La condamnation au paiement des sommes dues et à une indemnité d’occupation
L’occupation des lieux après la résiliation génère des obligations financières distinctes. Le juge condamne d’abord la locataire au paiement de l’arriéré locatif constaté à une date certaine. Il précise que les intérêts courront au taux légal à compter du jugement. Cette condamnation couvre la période d’exécution défaillante du contrat, jusqu’à sa résiliation. Elle répare le préjudice né du simple retard dans l’exécution des obligations contractuelles.
L’occupation post-résiliation justifie quant à elle le versement d’une indemnité distincte. Le juge estime que cette occupation cause un préjudice nécessitant réparation. « L’occupation prolongée du logement avec place de parking après la résiliation du bail cause au propriétaire un préjudice qui justifie le paiement d’une indemnité d’occupation égale au montant du loyer courant et des charges. » (Motifs de la décision). Cette indemnité, fixée au niveau du dernier loyer, est due jusqu’à la libération effective. Cette solution rejoint la position de la Cour d’appel de Paris pour qui l’occupant sans titre doit une indemnité « jusqu’à la libération effective et définitive des lieux » (Cour d’appel de Paris, le 27 mai 2025, n°22/20833). Elle sanctionne l’enrichissement injustifié de l’occupant.
Le rejet des demandes indemnitaires complémentaires
La décision opère une distinction subtile entre les différents chefs de préjudice. Le bailleur avait également sollicité des dommages et intérêts pour résistance abusive. Le juge écarte cette demande au double motif que le préjudice allégué n’est pas distinct de celui réparé par les intérêts moratoires et que la mauvaise foi n’est pas établie. « Le bailleur n’apporte pas la preuve de l’existence d’un préjudice distinct de celui né du retard de paiement du locataire, par ailleurs réparé par l’allocation d’intérêts moratoires. » (Motifs de la décision). Ce refus rappelle que l’indemnisation pour abus procédural est soumise à des conditions strictes, notamment la démonstration d’un préjudice spécifique.
Enfin, le juge statue sur les frais de la procédure.
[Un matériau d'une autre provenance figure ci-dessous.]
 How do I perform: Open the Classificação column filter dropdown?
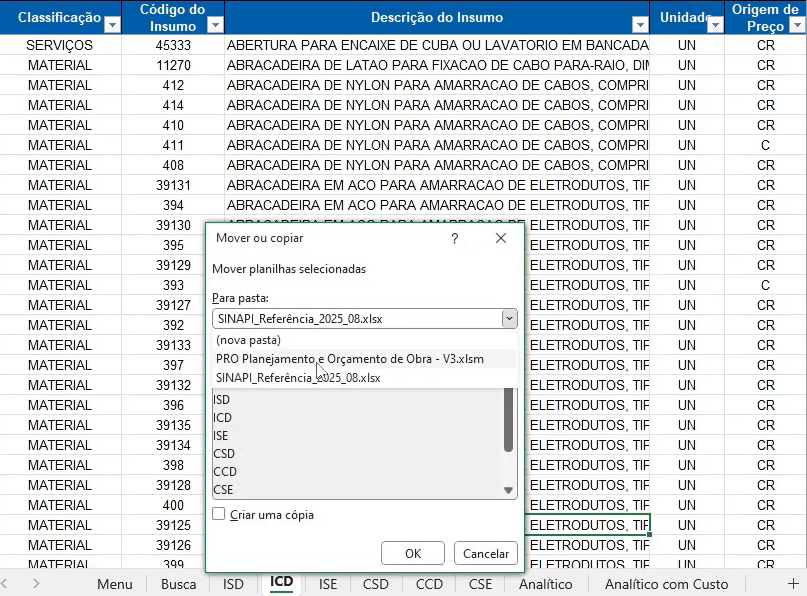click(x=112, y=25)

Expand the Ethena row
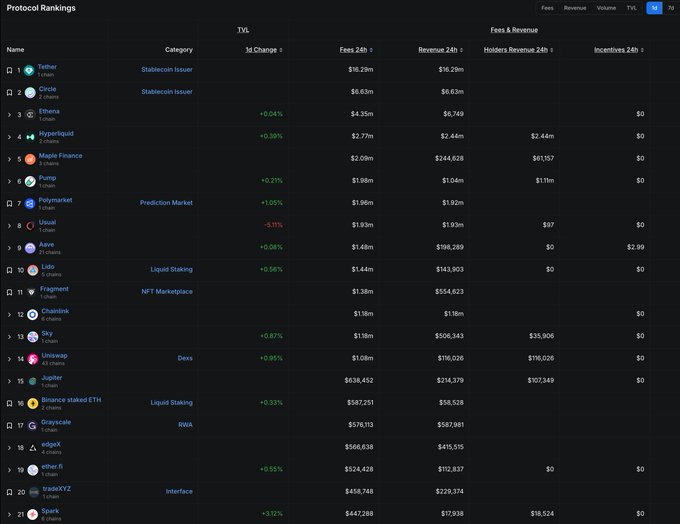(x=8, y=114)
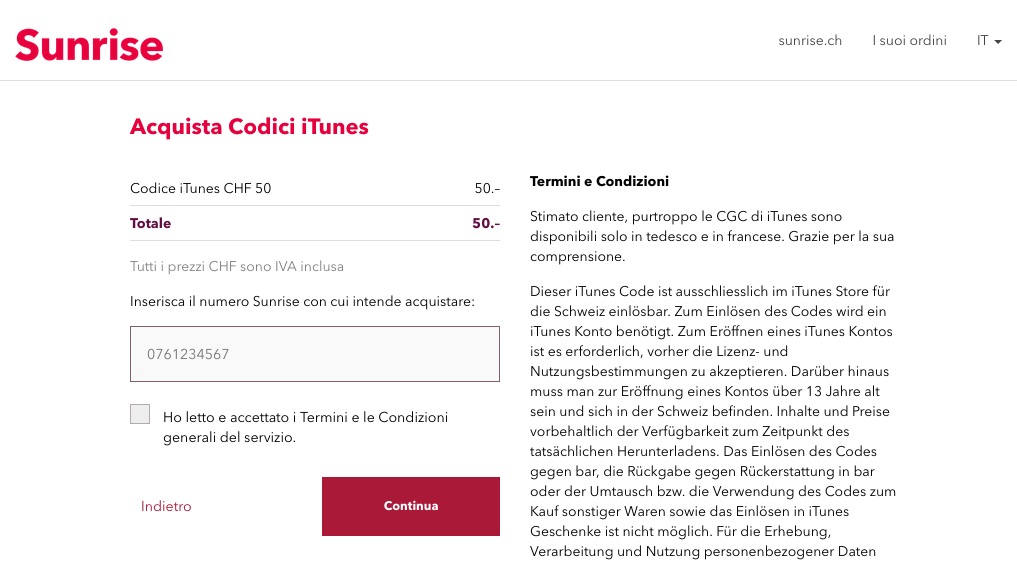Image resolution: width=1017 pixels, height=563 pixels.
Task: Click the 50.- price beside Codice iTunes
Action: pyautogui.click(x=487, y=188)
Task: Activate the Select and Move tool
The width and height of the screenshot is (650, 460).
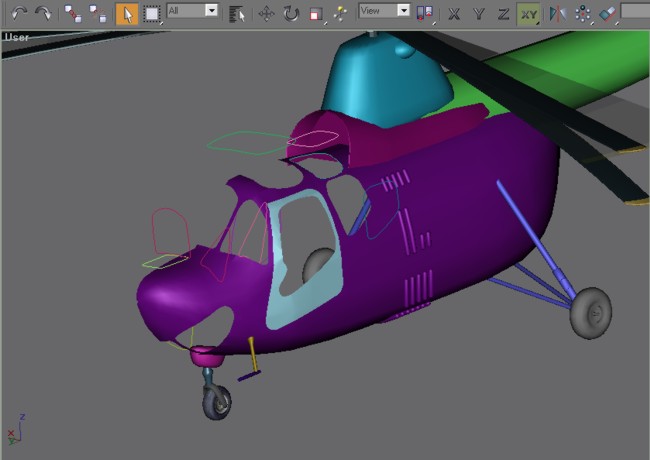Action: (266, 13)
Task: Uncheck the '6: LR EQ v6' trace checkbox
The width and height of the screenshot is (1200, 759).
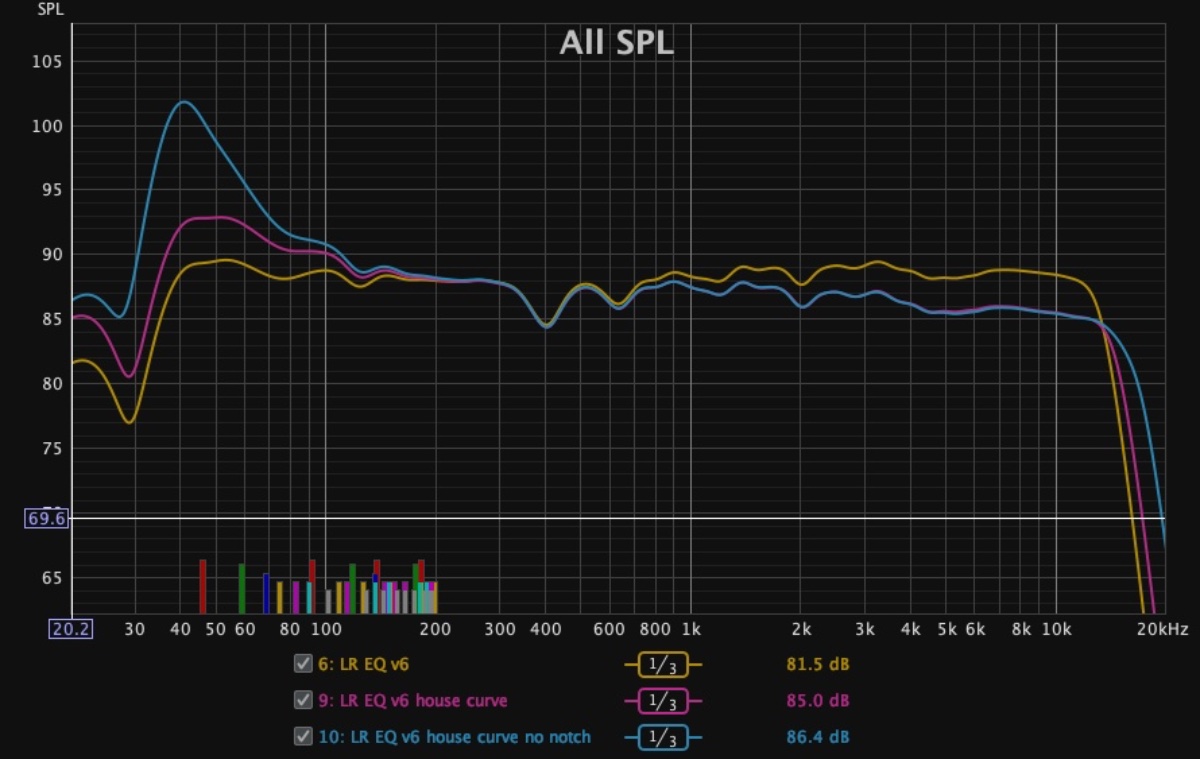Action: tap(302, 664)
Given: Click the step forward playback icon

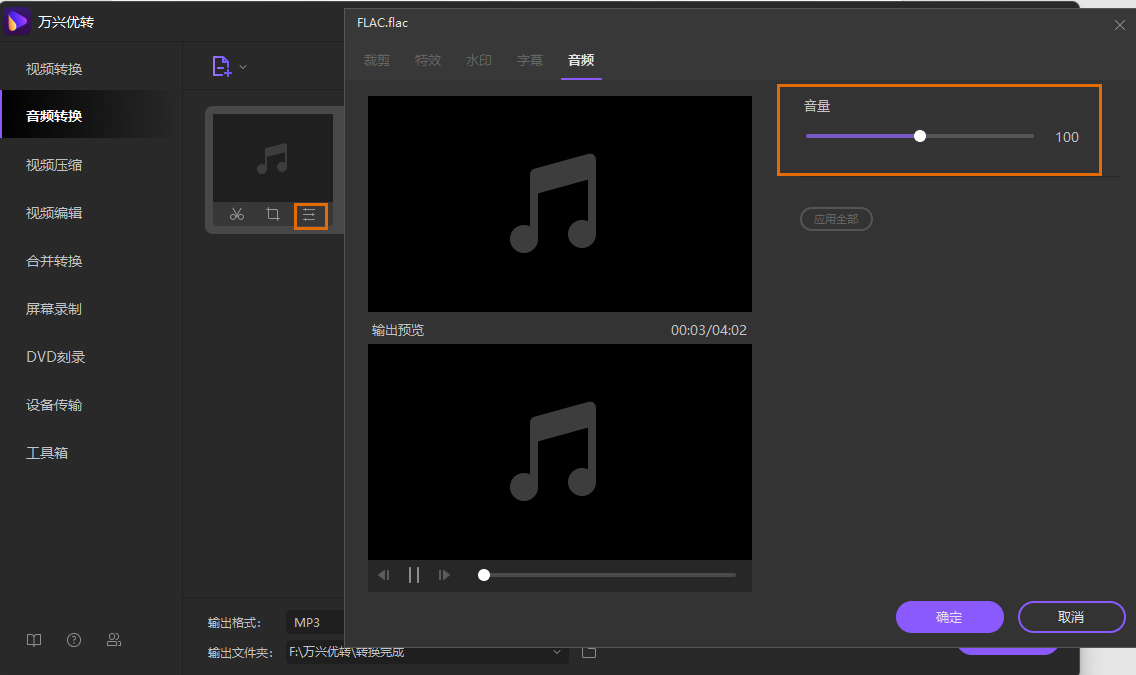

Bien que condamnant la locataire défaillante aux dépens, il rejette la demande du bailleur au titre de l’article 700 du code de procédure civile. Il estime que l’équité commande de laisser à la charge du demandeur les frais non compris dans les dépens. Cette modulation des condamnations financières témoigne du pouvoir d’appréciation du juge pour équilibrer les charges procédurales entre les parties, indépendamment du succès de l’action.